DAVID J. GARROW is the author of Rising Star: The Making of Barack Obama, a 1,460 page pre-presidential biography which HarperCollins published in May 2017 and which Garrow began working on in 2008. It became a New York Times bestseller and the Washington Post named it one of the ten best books of 2017. A HarperCollins paperback edition was published in May 2018. From 2011 until 2017, Garrow was Professor of Law & History and Distinguished Faculty Scholar at the University of Pittsburgh School of Law. Prior to moving to Pittsburgh, Garrow was Senior Research Fellow at Homerton College, University of Cambridge.
Garrow is also the author of Liberty and Sexuality: The Right to Privacy and the Making of Roe v. Wade (Macmillan, 1994; updated paperback edition, University of California Press, 1998), a comprehensive history of the American reproductive rights struggle. His previous book, Bearing the Cross: Martin Luther King, Jr., and the Southern Christian Leadership Conference (Morrow, 1986; HarperCollins paperback, 2004), won the 1987 Pulitzer Prize in Biography and the seventh annual Robert F. Kennedy Book Award. Garrow is also the author of The FBI and Martin Luther King, Jr. (Norton, 1981) and Protest at Selma (Yale University Press, 1978), as well as editor of The Montgomery Bus Boycott and the Women Who Started It: The Memoir of Jo Ann Gibson Robinson (University of Tennessee Press, 1987). He is co-editor of The Forgotten Memoir of John Knox: A Year in the Life of a Supreme Court Clerk in FDR’s Washington (University of Chicago Press, 2002) and of The Eyes on the Prize Civil Rights Reader (Viking Penguin, 1987, 1991).
Garrow served as a senior advisor for “Eyes on the Prize,” the award-winning PBS television history of the American Black freedom struggle and as editorial advisor for the Library of America’s two-volume Reporting Civil Rights (2003). More recently, he was featured in both the six-part 2020 Emmy Award-nominated documentary “Who Killed Malcolm X?” and the 2021 Academy Awards Oscar-shortlisted documentary “MLK/FBI,” which was based on his 1981 book and his 2002 and 2019 update articles.
He has regularly contributed to the New York Times, the Washington Post, and the Wall Street Journal, and over the years his op-eds have also appeared in the Atlanta Journal-Constitution, the Boston Globe, the Chicago Tribune, the Christian Science Monitor, the Financial Times, the Houston Chronicle, the Los Angeles Times, Newsday, the (Portland) Oregonian, and the Philadelphia Inquirer. His essays and articles also have appeared in the American Lawyer, The American Prospect, the Atlantic Monthly, The Critic, Democratic Left, Dissent, George, Legal Affairs, Legal Times, The Nation, The New Republic, the New York Review of Books, Newsweek, The Progressive, Salon, Standpoint, Time, the Village Voice, Washington Monthly, and the Wilson Quarterly.

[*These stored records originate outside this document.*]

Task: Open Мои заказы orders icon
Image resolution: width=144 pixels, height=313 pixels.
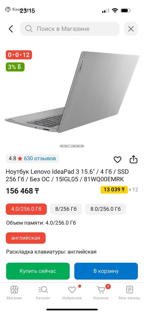Action: (129, 293)
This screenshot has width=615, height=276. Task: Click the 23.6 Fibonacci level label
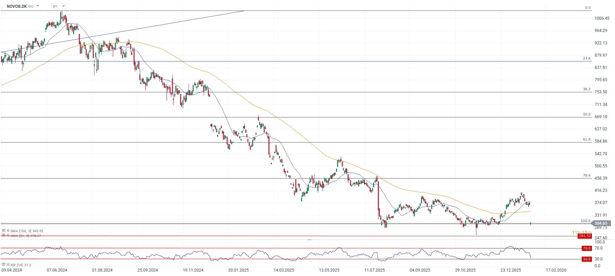pos(587,58)
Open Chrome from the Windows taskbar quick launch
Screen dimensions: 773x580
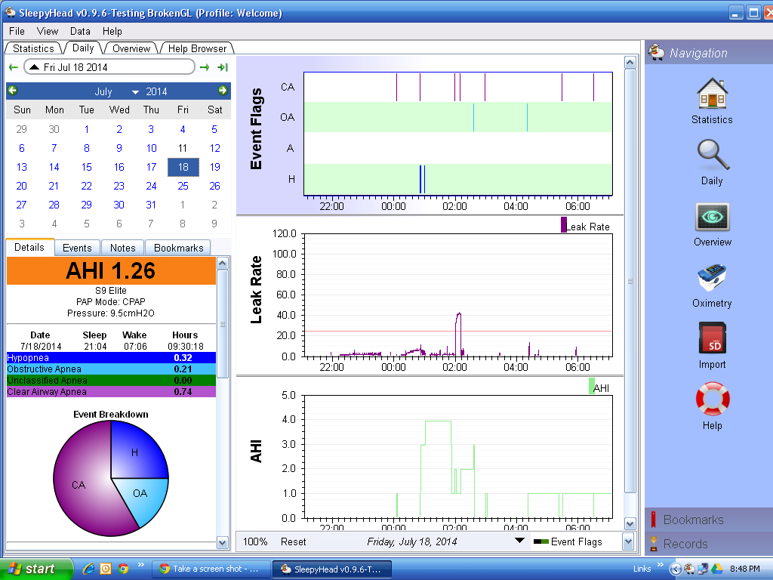click(122, 569)
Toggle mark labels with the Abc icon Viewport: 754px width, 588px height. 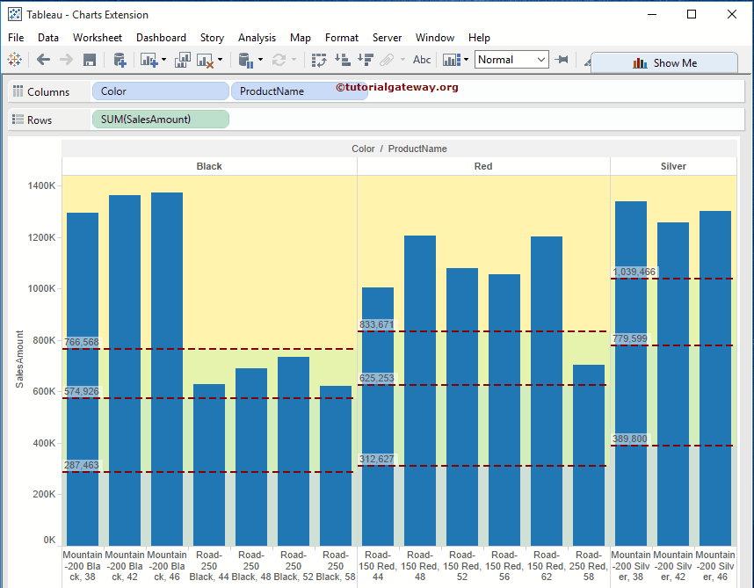(x=423, y=61)
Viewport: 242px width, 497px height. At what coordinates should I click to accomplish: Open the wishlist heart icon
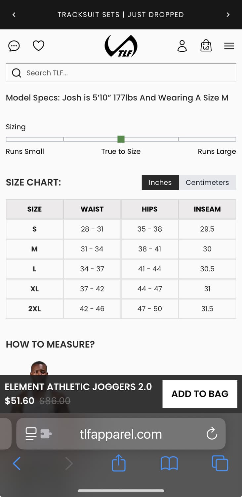pos(38,46)
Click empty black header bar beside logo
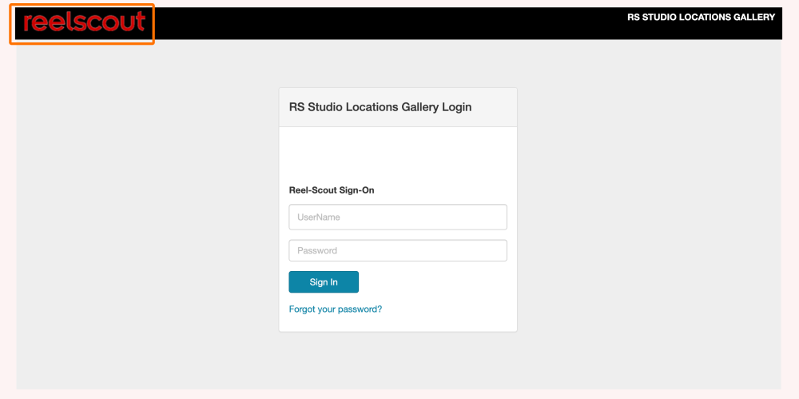799x399 pixels. pos(388,23)
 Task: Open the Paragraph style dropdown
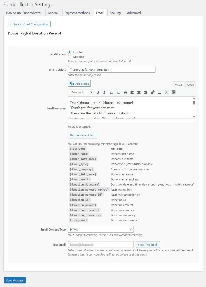pos(81,92)
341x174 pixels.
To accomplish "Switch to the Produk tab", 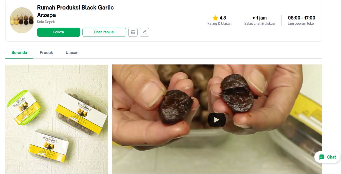I will (x=46, y=52).
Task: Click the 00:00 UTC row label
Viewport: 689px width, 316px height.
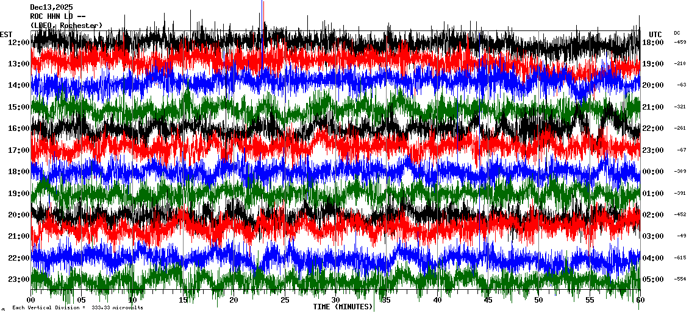Action: click(653, 172)
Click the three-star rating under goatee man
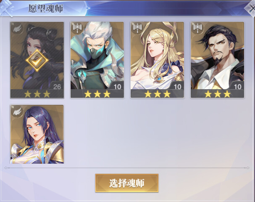Image resolution: width=255 pixels, height=202 pixels. click(x=218, y=94)
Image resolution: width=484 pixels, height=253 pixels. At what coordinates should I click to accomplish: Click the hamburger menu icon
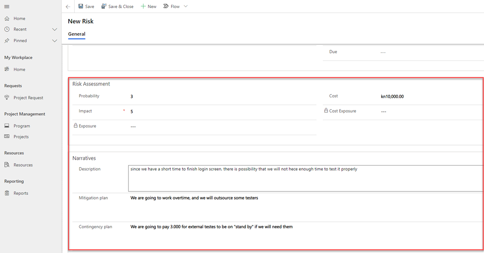click(x=7, y=6)
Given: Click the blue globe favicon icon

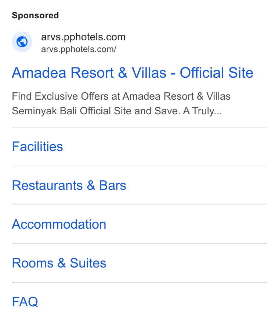Looking at the screenshot, I should coord(22,42).
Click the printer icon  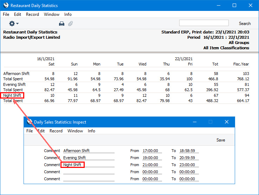[x=61, y=24]
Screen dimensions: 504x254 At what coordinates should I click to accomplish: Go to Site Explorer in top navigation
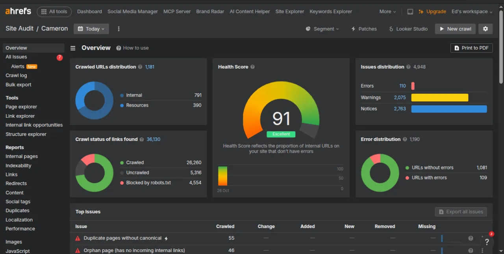(x=289, y=11)
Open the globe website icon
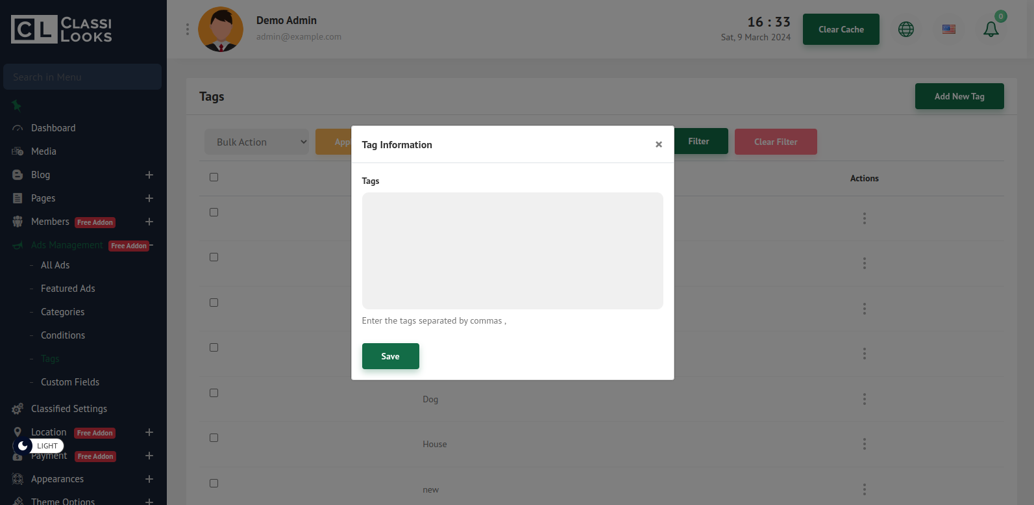Viewport: 1034px width, 505px height. pos(905,29)
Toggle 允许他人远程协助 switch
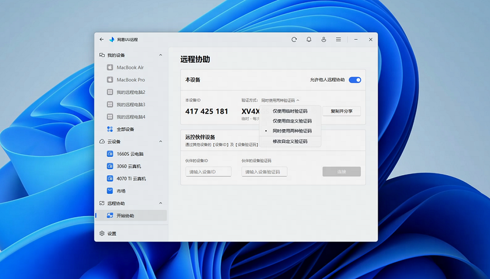Viewport: 490px width, 279px height. 355,80
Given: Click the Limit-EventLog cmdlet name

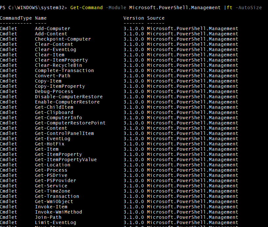Looking at the screenshot, I should (56, 222).
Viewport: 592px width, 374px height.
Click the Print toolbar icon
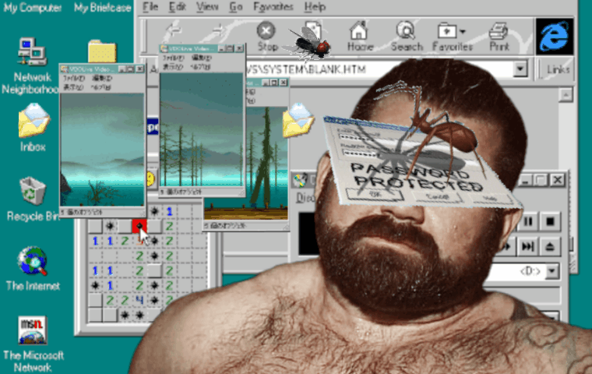(498, 35)
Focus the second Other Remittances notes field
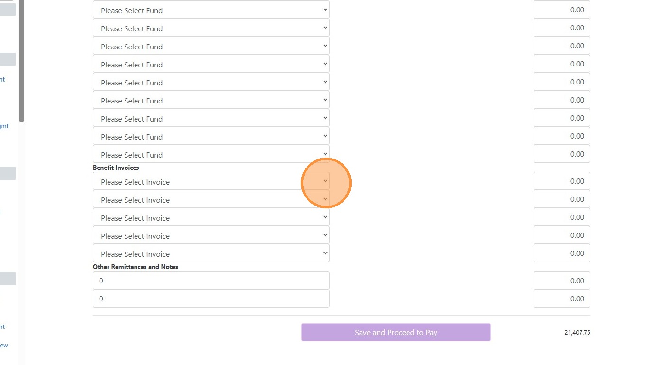The width and height of the screenshot is (652, 365). click(211, 299)
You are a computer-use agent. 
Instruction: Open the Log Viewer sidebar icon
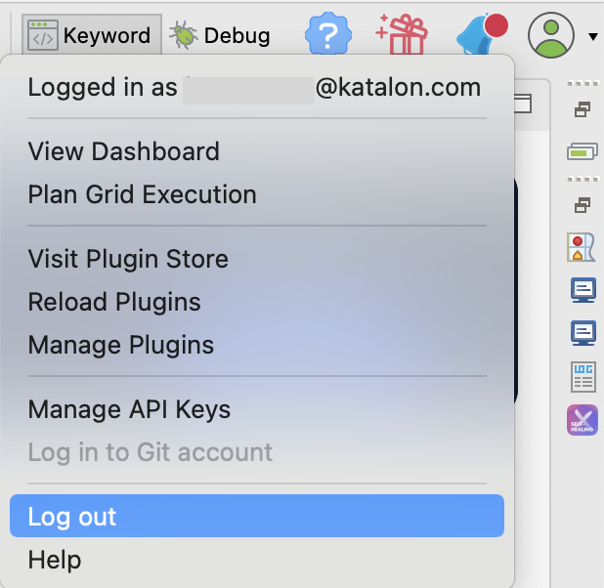coord(582,376)
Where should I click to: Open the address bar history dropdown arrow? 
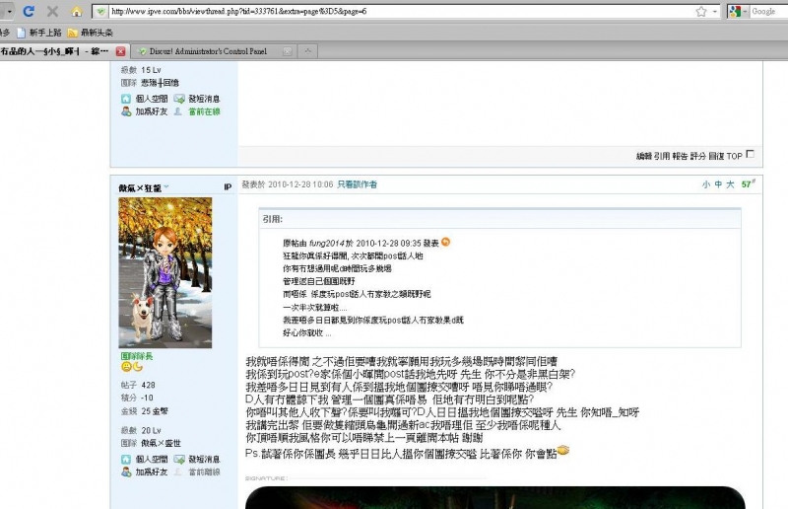click(x=715, y=12)
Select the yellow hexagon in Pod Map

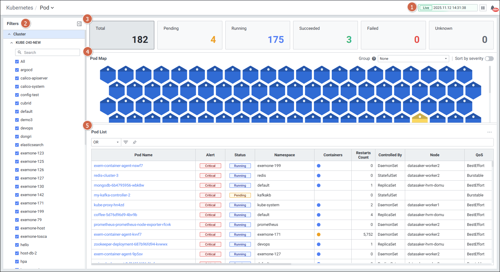pyautogui.click(x=420, y=118)
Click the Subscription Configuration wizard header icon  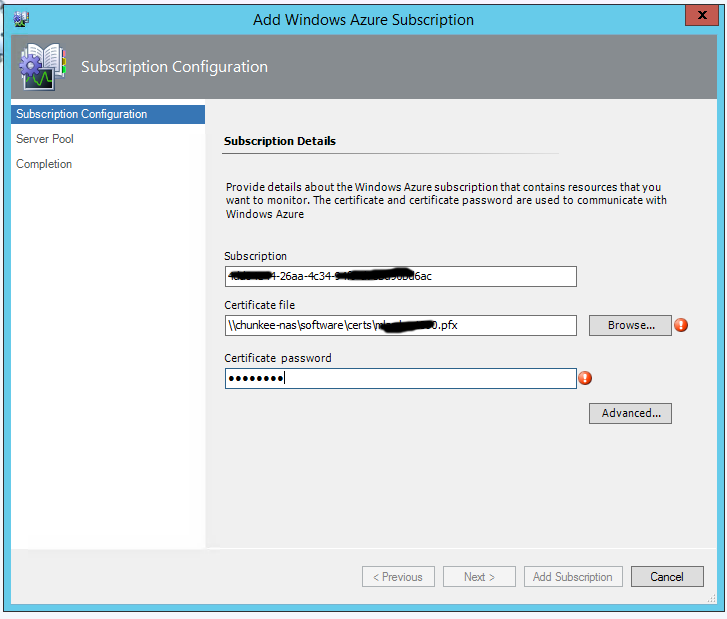click(42, 67)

His academic writings have been published in the Supreme Court Review, the Yale Law Journal, the University of Chicago Law Review, Cornell Law Review, the Virginia Law Review, Vanderbilt Law Review, the Washington and Lee Law Review, and Constitutional Commentary as well as in the Journal of American History, Law and Society Review, the Review of Black Political Economy, Social Research, Telos, and the Union Seminary Quarterly Review. Garrow has taught at Duke University, the University of North Carolina at Chapel Hill, the City University of New York, The Cooper Union (where in 1992-1993 he served as Visiting Distinguished Professor of History), the College of William and Mary (where in 1994-1995 he served as Harrison Professor of History), American University (where in 1995-96 he served as Distinguished Historian in Residence), and Emory University (where from 1997 until 2005 he was Presidential Distinguished Professor). Garrow was born in Massachusetts in 1953, graduated magna cum laude from Wesleyan University in 1975, and received his Ph.D. from Duke University in 1981.